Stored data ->
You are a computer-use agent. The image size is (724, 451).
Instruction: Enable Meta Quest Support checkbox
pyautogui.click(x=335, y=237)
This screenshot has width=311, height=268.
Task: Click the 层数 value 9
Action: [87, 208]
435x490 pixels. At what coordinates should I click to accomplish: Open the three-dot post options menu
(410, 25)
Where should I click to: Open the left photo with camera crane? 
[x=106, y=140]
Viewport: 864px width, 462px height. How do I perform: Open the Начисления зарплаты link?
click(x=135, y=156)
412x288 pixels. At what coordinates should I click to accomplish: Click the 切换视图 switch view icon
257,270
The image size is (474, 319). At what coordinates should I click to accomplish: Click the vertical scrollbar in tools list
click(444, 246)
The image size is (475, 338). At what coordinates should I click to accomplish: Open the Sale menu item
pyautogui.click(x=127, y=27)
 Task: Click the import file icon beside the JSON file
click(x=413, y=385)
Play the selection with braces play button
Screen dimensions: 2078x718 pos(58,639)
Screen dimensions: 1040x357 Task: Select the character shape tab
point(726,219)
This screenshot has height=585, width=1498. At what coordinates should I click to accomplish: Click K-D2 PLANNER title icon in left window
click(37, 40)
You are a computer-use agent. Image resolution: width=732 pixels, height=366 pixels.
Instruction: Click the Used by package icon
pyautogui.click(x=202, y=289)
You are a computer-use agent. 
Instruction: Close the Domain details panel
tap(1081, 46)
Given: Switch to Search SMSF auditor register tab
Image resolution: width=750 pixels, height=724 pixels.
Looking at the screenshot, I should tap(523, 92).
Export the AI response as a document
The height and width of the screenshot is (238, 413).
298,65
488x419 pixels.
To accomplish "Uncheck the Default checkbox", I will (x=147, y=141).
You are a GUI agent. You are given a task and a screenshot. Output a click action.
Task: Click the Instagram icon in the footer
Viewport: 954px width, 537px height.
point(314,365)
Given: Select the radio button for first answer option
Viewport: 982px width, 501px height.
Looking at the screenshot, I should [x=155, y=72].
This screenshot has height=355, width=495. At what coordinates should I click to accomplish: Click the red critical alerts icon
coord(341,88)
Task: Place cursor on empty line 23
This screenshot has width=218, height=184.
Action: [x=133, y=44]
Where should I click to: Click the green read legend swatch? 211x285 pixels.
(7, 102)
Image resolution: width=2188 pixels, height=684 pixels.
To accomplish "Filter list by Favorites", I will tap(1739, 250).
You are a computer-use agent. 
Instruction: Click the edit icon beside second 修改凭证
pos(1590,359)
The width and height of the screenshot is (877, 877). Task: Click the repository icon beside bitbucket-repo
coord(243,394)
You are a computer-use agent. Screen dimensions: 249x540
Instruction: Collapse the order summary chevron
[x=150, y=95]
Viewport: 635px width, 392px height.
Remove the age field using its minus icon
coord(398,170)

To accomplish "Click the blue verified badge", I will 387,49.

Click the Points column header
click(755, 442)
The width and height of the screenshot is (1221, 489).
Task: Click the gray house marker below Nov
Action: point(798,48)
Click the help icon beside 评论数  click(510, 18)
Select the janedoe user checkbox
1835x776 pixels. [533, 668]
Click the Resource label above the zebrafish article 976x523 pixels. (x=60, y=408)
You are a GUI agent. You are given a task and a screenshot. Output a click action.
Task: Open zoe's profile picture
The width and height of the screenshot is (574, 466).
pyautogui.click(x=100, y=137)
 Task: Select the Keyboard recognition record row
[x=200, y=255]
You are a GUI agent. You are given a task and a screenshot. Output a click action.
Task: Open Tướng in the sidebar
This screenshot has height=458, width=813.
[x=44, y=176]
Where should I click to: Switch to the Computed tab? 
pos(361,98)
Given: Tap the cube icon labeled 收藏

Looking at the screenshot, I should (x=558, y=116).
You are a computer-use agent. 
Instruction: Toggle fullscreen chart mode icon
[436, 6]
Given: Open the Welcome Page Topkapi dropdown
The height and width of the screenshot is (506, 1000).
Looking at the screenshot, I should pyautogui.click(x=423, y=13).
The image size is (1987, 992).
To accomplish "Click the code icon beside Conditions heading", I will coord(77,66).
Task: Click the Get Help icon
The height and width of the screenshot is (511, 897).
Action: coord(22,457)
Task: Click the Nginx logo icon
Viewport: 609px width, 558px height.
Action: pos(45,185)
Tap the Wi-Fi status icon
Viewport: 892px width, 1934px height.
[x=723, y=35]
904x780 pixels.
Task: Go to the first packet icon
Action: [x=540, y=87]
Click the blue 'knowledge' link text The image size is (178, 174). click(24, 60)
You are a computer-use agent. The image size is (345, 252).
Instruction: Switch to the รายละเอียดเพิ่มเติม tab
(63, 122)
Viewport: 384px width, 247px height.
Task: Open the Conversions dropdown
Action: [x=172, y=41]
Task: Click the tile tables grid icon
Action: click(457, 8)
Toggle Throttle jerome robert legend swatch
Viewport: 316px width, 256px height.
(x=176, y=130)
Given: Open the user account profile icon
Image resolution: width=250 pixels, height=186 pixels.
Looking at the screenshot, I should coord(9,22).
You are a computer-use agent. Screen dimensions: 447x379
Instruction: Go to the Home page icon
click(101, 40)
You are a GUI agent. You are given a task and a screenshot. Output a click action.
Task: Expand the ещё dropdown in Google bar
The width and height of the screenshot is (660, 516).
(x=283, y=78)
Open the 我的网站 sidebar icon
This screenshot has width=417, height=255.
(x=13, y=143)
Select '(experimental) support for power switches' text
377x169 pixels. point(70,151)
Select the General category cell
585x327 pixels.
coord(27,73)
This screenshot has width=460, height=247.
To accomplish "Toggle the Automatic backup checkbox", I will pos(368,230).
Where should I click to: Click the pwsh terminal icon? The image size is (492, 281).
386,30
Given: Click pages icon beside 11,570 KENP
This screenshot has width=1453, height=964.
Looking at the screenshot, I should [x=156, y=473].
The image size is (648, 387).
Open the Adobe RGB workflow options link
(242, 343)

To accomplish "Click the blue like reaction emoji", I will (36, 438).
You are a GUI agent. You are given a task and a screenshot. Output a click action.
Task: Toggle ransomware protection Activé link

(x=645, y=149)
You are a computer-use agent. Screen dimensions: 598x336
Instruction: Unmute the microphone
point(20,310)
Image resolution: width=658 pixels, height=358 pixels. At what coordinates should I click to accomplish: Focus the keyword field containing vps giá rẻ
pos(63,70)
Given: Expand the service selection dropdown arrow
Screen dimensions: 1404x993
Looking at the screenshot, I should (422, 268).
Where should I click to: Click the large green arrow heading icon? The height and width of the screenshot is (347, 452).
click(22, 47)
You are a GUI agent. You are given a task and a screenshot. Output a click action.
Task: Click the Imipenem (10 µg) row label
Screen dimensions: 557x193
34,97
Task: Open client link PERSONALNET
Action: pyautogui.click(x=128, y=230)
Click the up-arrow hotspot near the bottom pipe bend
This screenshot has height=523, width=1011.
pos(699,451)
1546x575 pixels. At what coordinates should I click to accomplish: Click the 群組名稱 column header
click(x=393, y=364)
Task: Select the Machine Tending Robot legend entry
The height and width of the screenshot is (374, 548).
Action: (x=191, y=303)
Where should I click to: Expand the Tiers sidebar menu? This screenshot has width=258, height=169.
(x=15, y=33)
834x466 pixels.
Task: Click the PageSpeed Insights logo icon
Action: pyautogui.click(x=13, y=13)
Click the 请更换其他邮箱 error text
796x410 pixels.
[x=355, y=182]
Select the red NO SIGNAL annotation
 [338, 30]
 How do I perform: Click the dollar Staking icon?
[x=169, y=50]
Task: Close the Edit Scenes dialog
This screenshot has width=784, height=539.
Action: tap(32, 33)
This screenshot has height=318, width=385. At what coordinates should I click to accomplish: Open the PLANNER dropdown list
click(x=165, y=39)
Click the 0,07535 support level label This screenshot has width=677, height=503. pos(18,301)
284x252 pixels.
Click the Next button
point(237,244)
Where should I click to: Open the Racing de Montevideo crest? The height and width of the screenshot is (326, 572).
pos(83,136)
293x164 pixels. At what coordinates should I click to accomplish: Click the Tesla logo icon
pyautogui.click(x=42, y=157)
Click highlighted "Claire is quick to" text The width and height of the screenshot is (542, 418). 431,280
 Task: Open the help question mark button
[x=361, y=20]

Exercise aim -> List every line above that contains the word "profile".

Answer to the exercise ->
Task: Open zoe's profile picture
Given: Open the user account profile icon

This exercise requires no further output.